___ Supplied material

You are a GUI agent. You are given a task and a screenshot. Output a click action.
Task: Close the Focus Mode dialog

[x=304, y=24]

______
___ Supplied material

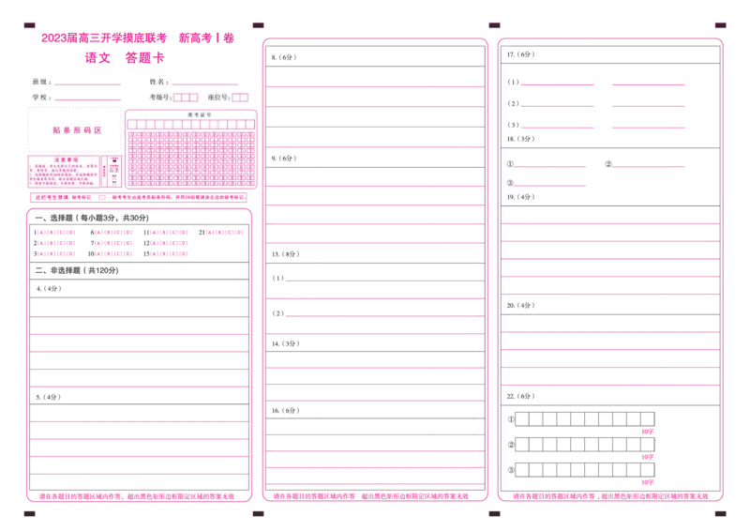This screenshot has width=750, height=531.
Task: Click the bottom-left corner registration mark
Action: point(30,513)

______
___ Supplied material

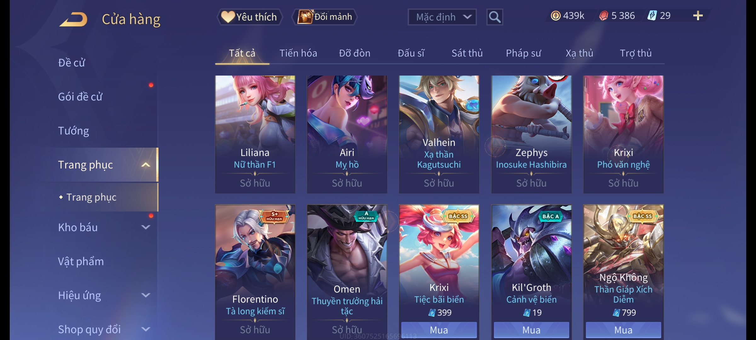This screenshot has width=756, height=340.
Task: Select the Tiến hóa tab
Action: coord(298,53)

______

Can you update the data from the line containing "You are a GUI" through the line containing "[x=304, y=24]" by writing those lines out again with "Focus Mode" replaced by "Reading Mode" and nothing else changed?

You are a GUI agent. You are given a task and a screenshot. Output a click action.
Task: Close the Reading Mode dialog

[x=304, y=24]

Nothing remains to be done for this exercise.